Well this year the Washington Navels were not ripe at Christmas time, as I am used to them being. Still pretty green looking on the skins and the same goes for the Roberts as well budded on to the same tree.
I tasted a Washington yesterday, pretty good flavor and nice and sweet,but the flesh is way over ripe and you cannot separate the flesh, very juicy and easily tears apart on both varieties.
Was it just the hotter summer or the cool spring or what or do I just need to wait until the tree is older. It has been in the ground for a 4 years or so and is now 7 feet tall and around 5 to 6 feet in diameter.
Did anyone else have late fruit, my young pomegranate tree was late also in ripening, most of the fruit was not ripe until half way through Nov, and that include my early Granada.
The following thread was started by DavidLJ48, Waterford CA, zone9 on January 11, 2006 at 2:04 pm PST
Your Summer was way cooler than normal. That's why. Interestingly, some of my oranges are ripe now, way earlier than the usual March time frame.
Something you need to know about citrus. Most citrus will turn color from temperatures below 60F. Temperatures in the 30's and 40's will produce nice orange colored rind while the fruit inside could still be green.
Lots can influence how soon oranges mature. Bloom time is usually Spring, but can also happen in the Fall. Bloom is influenced by weather and watering schedule.
The above followup was added by Axel on January 11, 2006 at 4:44 pm PST.
I forgot to mention, even the fruit on the orange you gave are nearly completely yellow, I thought you said they were a spring ripening var
I have been advised and have noticed that young trees, little trees especially dwarf types can have a problem maturing fruits properly. The fruit has been getting better since it started settig fruit.
Was that a slip or what, I thought here in the valley we had quite a hot summer, hotter then usual, but maybe not hotter and and longer then usual.
The above followup was added by DavidLJ48, Waterford CA, zone9 on January 12, 2006 at 2:49 am PST.

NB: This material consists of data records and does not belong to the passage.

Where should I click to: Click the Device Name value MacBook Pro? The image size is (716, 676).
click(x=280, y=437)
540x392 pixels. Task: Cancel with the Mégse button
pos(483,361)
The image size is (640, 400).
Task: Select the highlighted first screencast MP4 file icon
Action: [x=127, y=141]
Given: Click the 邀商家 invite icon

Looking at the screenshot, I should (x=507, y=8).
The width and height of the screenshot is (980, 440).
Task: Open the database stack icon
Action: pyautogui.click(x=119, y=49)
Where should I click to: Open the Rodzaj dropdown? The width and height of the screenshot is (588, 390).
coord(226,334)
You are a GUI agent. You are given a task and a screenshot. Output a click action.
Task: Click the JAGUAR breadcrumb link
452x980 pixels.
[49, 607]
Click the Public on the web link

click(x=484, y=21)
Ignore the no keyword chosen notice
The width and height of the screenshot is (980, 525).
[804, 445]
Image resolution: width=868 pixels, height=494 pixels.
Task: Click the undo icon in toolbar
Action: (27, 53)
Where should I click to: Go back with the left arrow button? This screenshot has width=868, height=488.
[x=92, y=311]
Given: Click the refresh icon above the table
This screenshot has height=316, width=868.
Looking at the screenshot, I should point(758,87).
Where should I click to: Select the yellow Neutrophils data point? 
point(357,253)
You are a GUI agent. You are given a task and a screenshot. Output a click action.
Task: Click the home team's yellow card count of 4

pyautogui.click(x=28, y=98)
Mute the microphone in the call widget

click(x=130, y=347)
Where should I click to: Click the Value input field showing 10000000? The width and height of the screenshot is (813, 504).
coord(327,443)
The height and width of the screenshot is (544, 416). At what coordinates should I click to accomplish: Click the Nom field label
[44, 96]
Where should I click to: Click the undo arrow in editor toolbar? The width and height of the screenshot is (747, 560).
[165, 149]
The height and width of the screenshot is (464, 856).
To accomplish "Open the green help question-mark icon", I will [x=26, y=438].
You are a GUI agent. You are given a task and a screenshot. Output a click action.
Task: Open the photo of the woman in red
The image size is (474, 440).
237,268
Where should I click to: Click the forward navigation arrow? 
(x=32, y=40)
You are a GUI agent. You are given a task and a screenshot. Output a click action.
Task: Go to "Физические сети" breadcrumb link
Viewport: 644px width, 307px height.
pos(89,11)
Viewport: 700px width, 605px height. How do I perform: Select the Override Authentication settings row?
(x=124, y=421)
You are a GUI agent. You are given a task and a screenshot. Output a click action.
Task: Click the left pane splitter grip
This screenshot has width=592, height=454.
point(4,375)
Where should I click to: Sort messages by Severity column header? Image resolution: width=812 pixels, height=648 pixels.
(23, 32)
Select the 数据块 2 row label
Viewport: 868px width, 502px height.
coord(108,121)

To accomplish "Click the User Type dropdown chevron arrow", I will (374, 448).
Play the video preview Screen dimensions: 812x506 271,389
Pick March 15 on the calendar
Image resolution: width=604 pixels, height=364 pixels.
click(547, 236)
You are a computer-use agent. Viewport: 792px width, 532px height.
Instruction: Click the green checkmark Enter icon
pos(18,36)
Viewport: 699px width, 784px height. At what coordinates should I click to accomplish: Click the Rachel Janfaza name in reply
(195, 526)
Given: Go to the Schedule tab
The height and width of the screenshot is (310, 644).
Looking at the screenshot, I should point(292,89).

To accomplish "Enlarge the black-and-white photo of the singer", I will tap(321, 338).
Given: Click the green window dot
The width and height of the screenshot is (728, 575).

Hi, David. I have two Washington navel orange trees. Both dropped quite a bit of fruit while I was in England. I think it's because we had lots of wind and rain. In my experience, the Washington navels are ready to eat as soon as they develop the nice orange color. I usually eat them as they drop, rather than pick them off the tree, as they tend to sweeten up a little more the longer you leave them on the tree. Up to a point, that is. If you leave them on too long, they start drying out and getting pithy inside. Washingtons (in fact, most citrus fruits) grown in northern California are relatively thick-skinned and difficult to peel. That's just something you have to learn to live with. They develop best quality in areas with higher heat and less humidity than we have here, particularly when the fruit is ripening (late fall into early winter). Most citrus require a certain amount of winter chill, too, before the fruits will color up. Citrus grown in the tropics rarely or never colors up like it does here. All the citrus I saw in the markets in Brazil was more or less green-skinned, even when ripe. My Minneola Tangelo is a huge tree now and always bears a bumper crop of fruit, but most of it drops before it has had a chance to sweeten to the point where it doesn't make you pucker! Tangelos and Grapefruits require a LOT of heat to sweeten up properly. The fruits that don't drop will eventually sweeten up if left on the tree long enough (without drying out like Washingtons), but like I said, most drop before they get to that point. I also have a Valencia orange, and they need to stay on the tree for 12-18 months before they're ready to eat. The problem is figuring out which fruits are held over from last year (or the year before) and which are this year's fruits, as they all look the same once they color up. Valencias held on the tree too long also get dry and pithy. An interesting book on the origins, history, etc. of citrus is "Citrus'" by John McPhee. Check it out if you get a chance.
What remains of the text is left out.